DATASET EXCERPTS:
★ ★ ★ ★ ★ ★ ★

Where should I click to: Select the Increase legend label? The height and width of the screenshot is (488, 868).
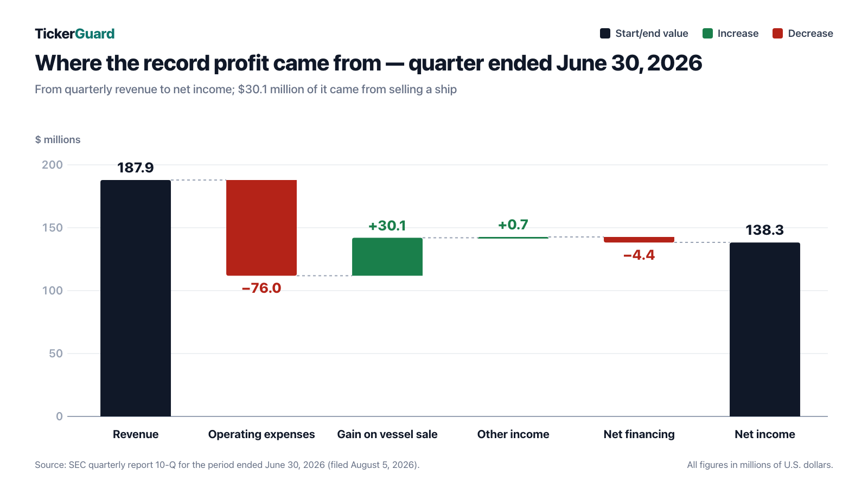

★ ★ ★ ★ ★ ★ ★

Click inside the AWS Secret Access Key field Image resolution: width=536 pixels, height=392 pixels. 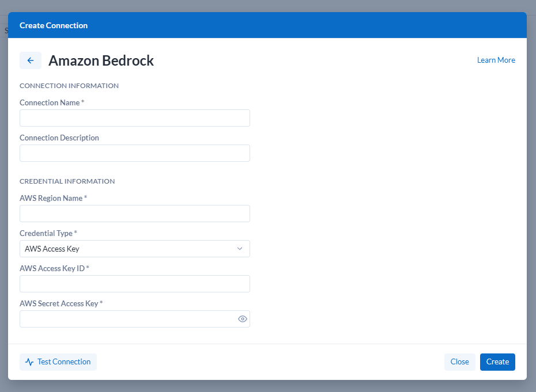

★ ★ ★ ★ ★ ★ ★

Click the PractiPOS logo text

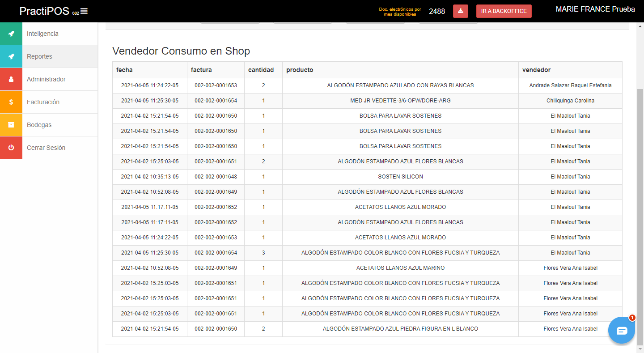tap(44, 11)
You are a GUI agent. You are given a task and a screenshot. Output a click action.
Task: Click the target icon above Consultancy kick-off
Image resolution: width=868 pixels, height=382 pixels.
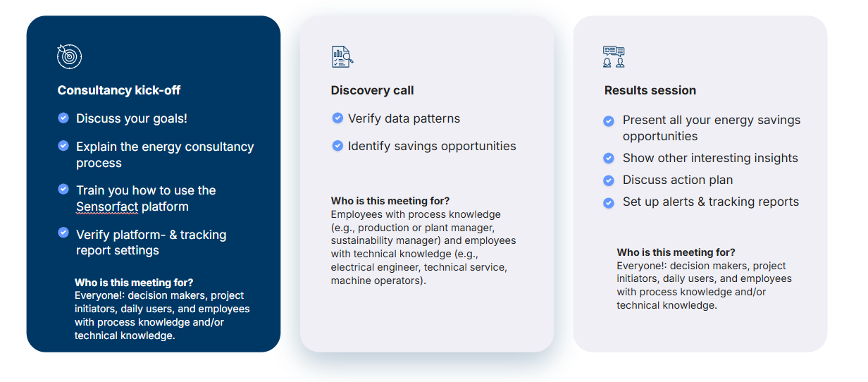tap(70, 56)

★ ★ ★ ★ ★ ★ ★

WORK TO COMPLETE:
Recast the entries as a JSON list of strings, one string per line and no blank lines. Begin at the line that contains "You are a GUI", stop after the line that contains "tap(70, 56)", and leave the pictures out.

OUTPUT:
[
  "You are a GUI agent. You are given a task and a screenshot. Output a click action.",
  "Task: Click the target icon above Consultancy kick-off",
  "Image resolution: width=868 pixels, height=382 pixels.",
  "tap(70, 56)"
]